**PAGE EXTRACT:**
-.-.-
And Nguyen pointed out that the higher prevalence of cardiovascular disease is not isolated to ethnic and racial minorities — people who don’t identify with marginalized groups are also affected. That’s because the social climate is stressful for the population as a whole, Nguyen said.

Olivia Carter-Pokras, another epidemiology and biostatistics professor who studies the relationship between race and health, praised Nguyen’s research. She said the team’s findings add to the evidence that unconscious bias can have a negative impact on health. 

“We all have unconscious implicit bias, and we do need to take an active effort to make sure that that doesn’t result in differential care and differential health outcomes,” she said.

Hongjie Liu, chair of the epidemiology and biostatistics department , also spoke positively about the approach Nguyen’s team took in measuring the impact of racism, calling it “innovative.”

Liu said the traditional approach to measuring racism — asking people to self-report whether they have experienced discrimination — does not tell the whole truth. Nguyen and her colleagues, though, measured racism at an environmental level, rather than on a personal level.

“And the finding is very clear,” Liu said. “The environmental level of racism is a risk factor for cardiovascular disease.” 

Moving forward, Liu hopes the approach Nguyen’s team took will be picked up by researchers in similar fields and used to conduct further public health research.

To Nguyen, the research her team is conducting is a step in the right direction to fully understand what factors influence health. 

“We are also recognizing that there is a digital environment,” Nguyen said. “What goes on… digitally and online matters for health too.”
-.-.-
**TO DO:** Please repeat everything in the article on racism and heart health from "Moving forward, Liu" down to "public health research.", word for word.

**MATERIAL PROVIDED:**
-.-.-
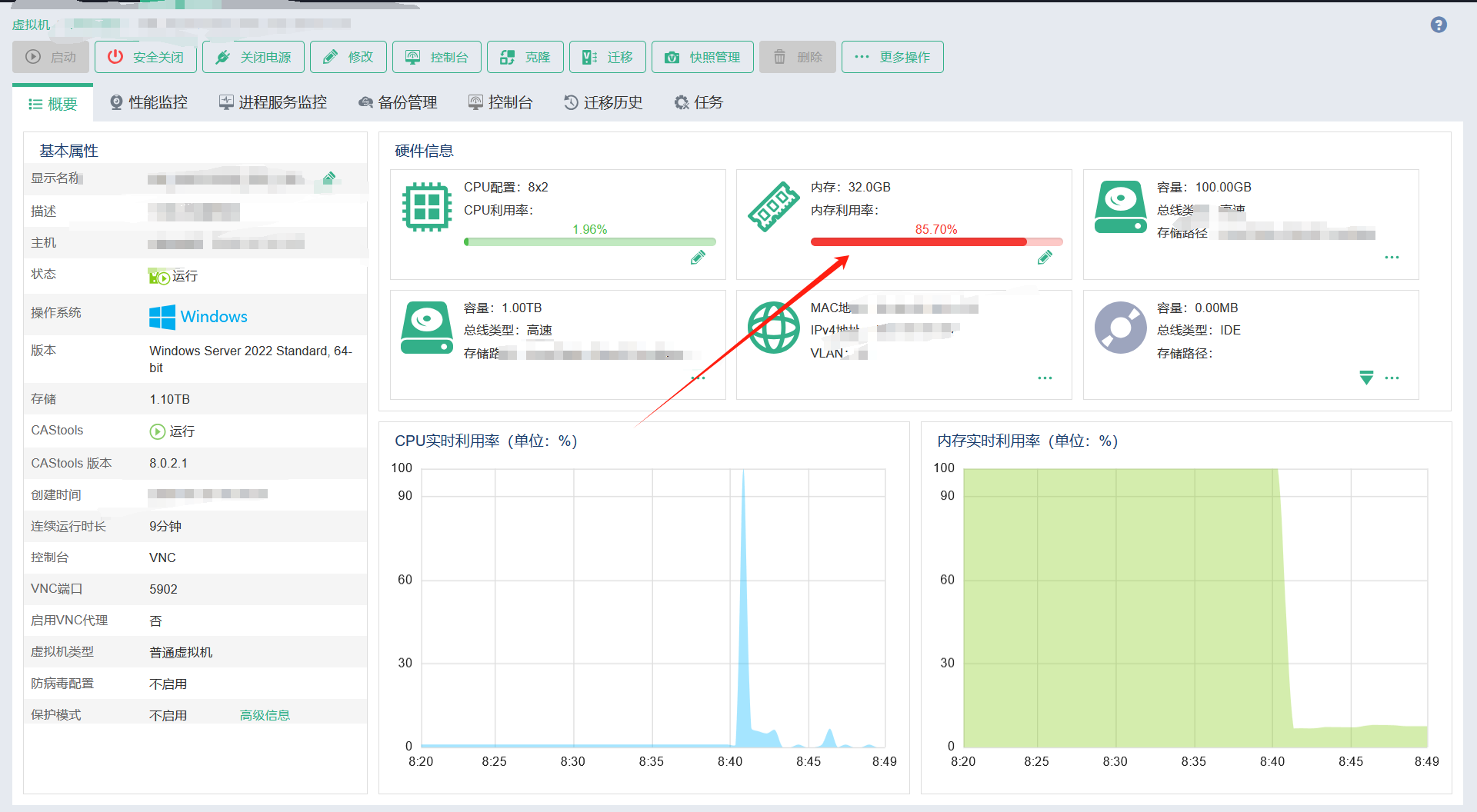Open the 备份管理 tab

pos(398,102)

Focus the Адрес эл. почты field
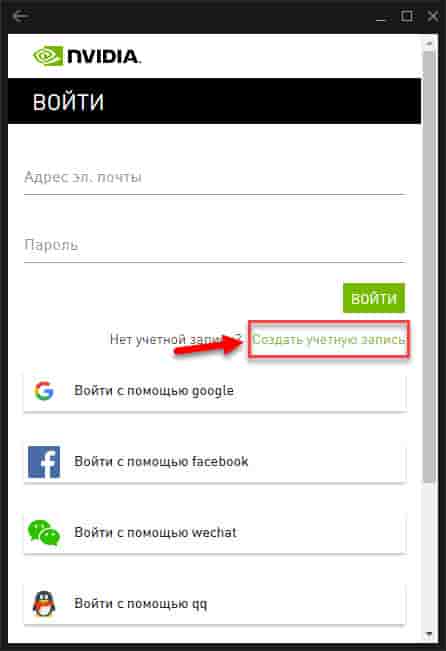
-.-.-
**ANSWER BOX:**
Moving forward, Liu hopes the approach Nguyen’s team took will be picked up by researchers in similar fields and used to conduct further public health research.